PAGE TEXT:
┏━━

Automatic text summarization system using Transformers — Are you tired of reading a long paper?
Are you tired of reading a long paper? Automatic text summarization system using Transformers can help you deal with long papers or articles. Let’s build a summarization system using HuggingFace and Streamlit.
Let’s try to summarize a paper about “How BTS Became The Undisputed Kings Of K-Pop”
Amazing summarize result
Then how it summarization using Transformers works?
Abstract
We present a system that has the ability to summarize a paper using Transformers. It uses BART, which pre-trains a model combining Bidirectional and Auto-Regressive Transformers and PEGASUS, which is a State-of-the-Art model for abstractive text summarization.
Nowadays, the AI community has two ways to approach automatic text summarization, Extractive Summarization and Abstractive Summarization. However, in this system I focus on Abstractive Summarization because it is more advanced and closer to human-like interpretation. It has more potential (and is generally more interesting for researchers and developers).
Introduction
Peoples are often tasked with reading a document, papers and producing a summary to demonstrate both reading comprehension and writing ability. So, I want to build a Summarization system that has the ability to summarize a larger piece of newspaper in short and cover most of the meaning of the context.
In this blog post, we will talk about several attempts to automate the summarizing process and see how they work.
Related work
Before reading this blog post if you aren’t familiar with Transformers and attention mechanisms , check my previous blog post to have a general knowledge about it.
Extractive Summarization: the extractive approach selects the most important phrases and lines from the documents. It then combines all the important lines to create the summary. So, in this case, every line and word of the summary actually belongs to the original document which is summarized.
Abstractive Summarization: The abstractive approach uses new phrases and terms that are different from the original document, keeping the meaning the same, just like how humans do in summarization. So, it is much harder than the extractive approach.
Overall architecture
At the end of 2019, researchers of Facebook AI Language have published a new model for Natural Language Processing (NLP) called BART (Denoising Sequence-to-Sequence Pre-training for Natural Language Generation, Translation, and Comprehension). BART has outperformed other models in the NLP field and achieves new state-of-the-art results on a range of abstractive dialogue, question answering, and summarization tasks, with gains of up to 6 ROUGE.

┗━━

EXERCISE: The article on automatic text summarization with Transformers says BART achieves new state-of-the-art results on several kinds of tasks. List all of them.

EXCERPTED RECORDS:
┏━━

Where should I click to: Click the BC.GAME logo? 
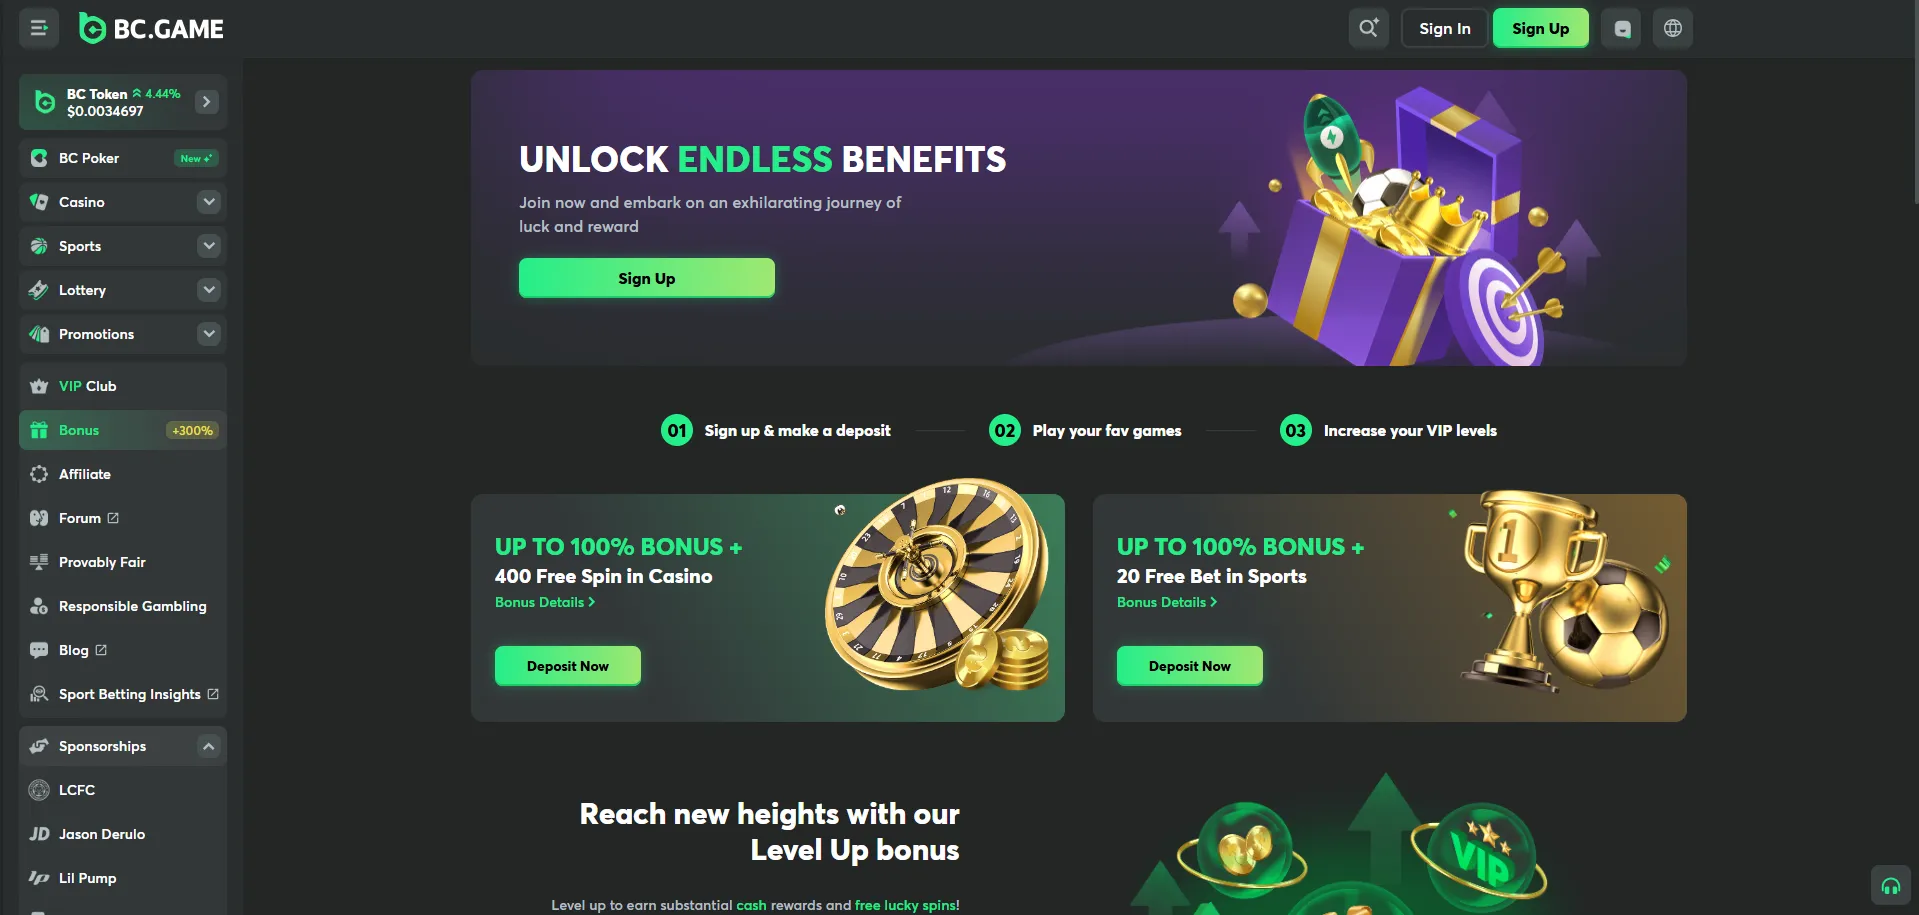pos(151,29)
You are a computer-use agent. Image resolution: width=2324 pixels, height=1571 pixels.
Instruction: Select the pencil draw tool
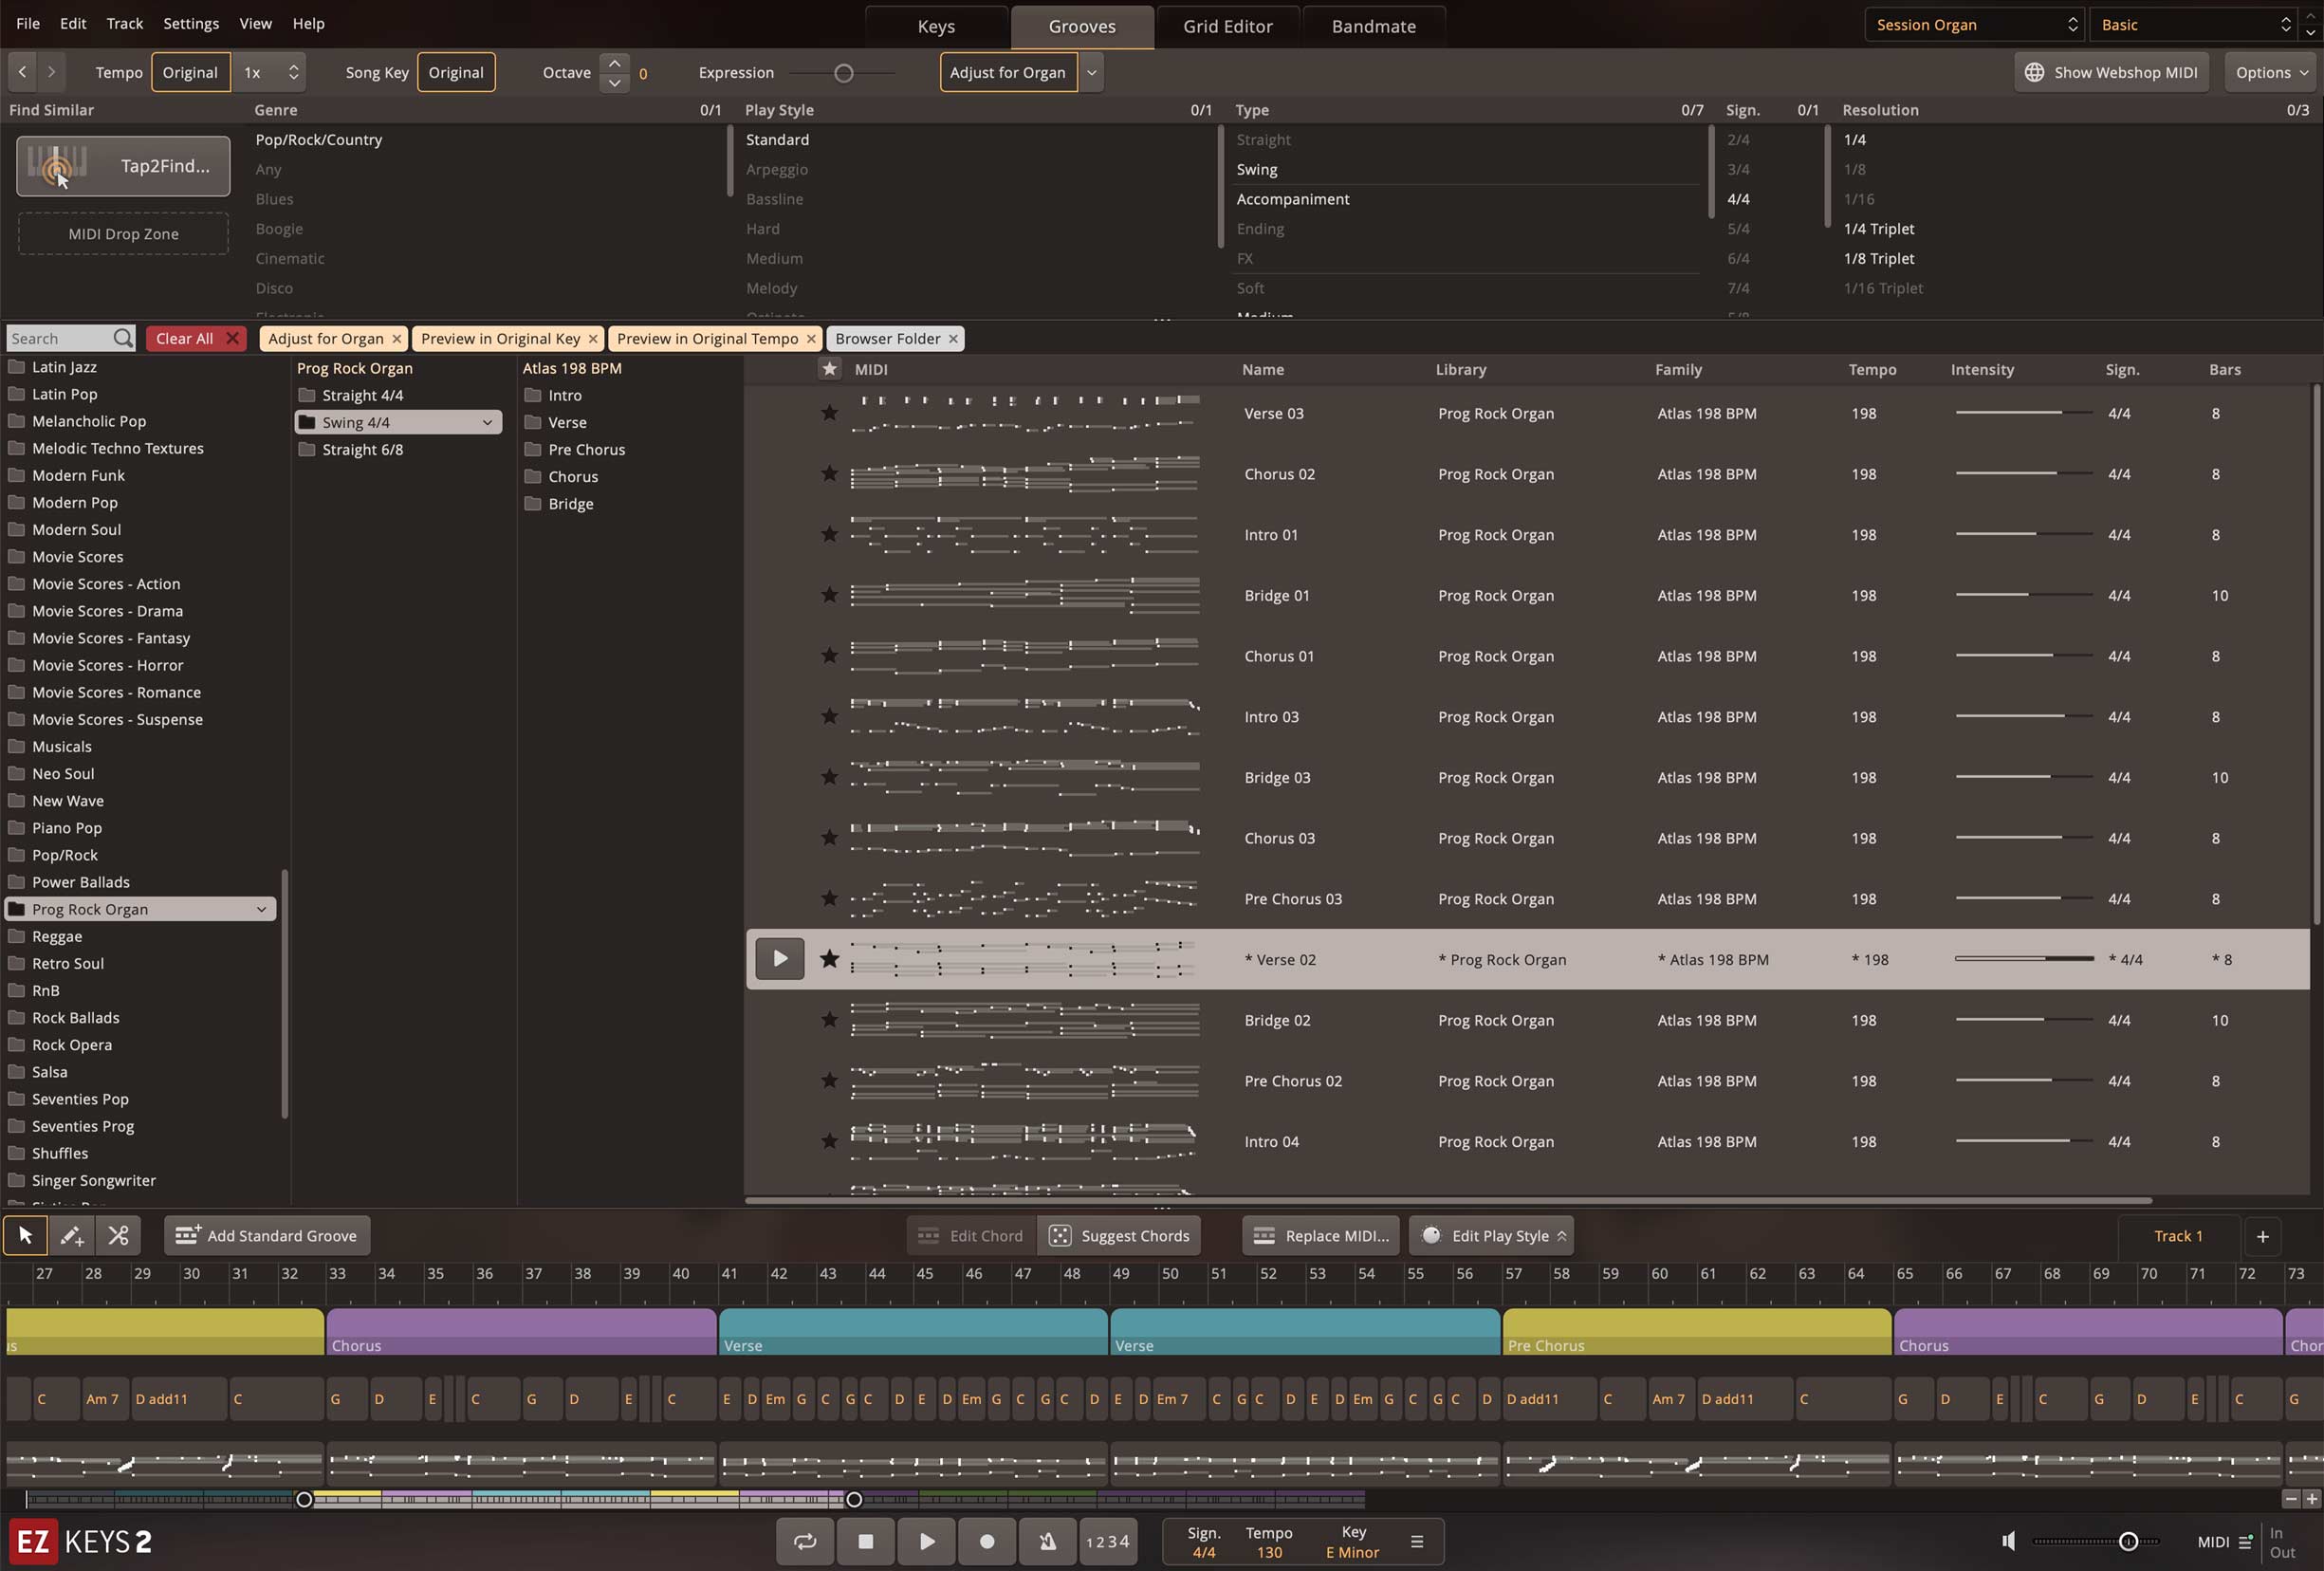point(71,1235)
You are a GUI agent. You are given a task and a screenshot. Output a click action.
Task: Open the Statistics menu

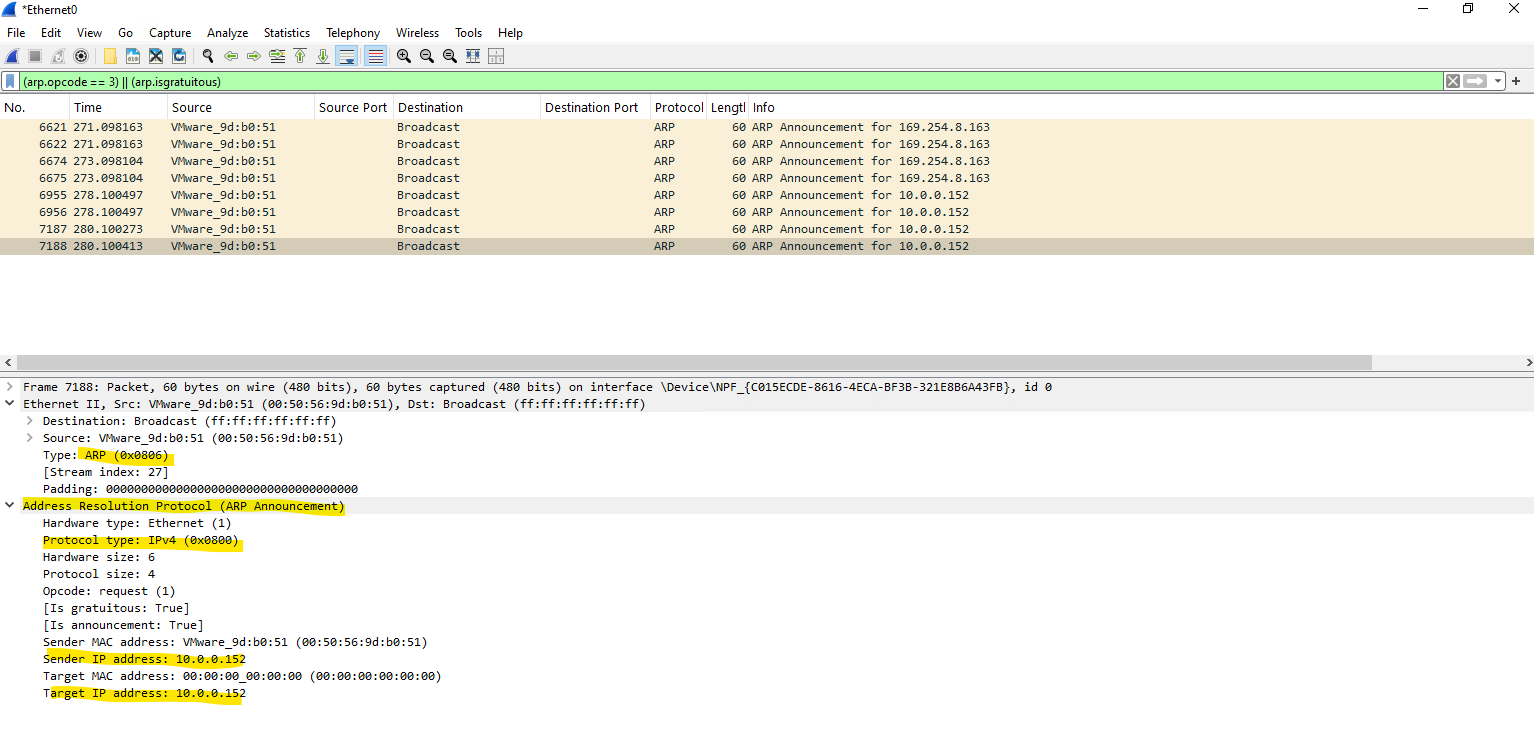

┗━━

WORKED SOLUTION:
- Abstractive dialogue
- Question answering
- Summarization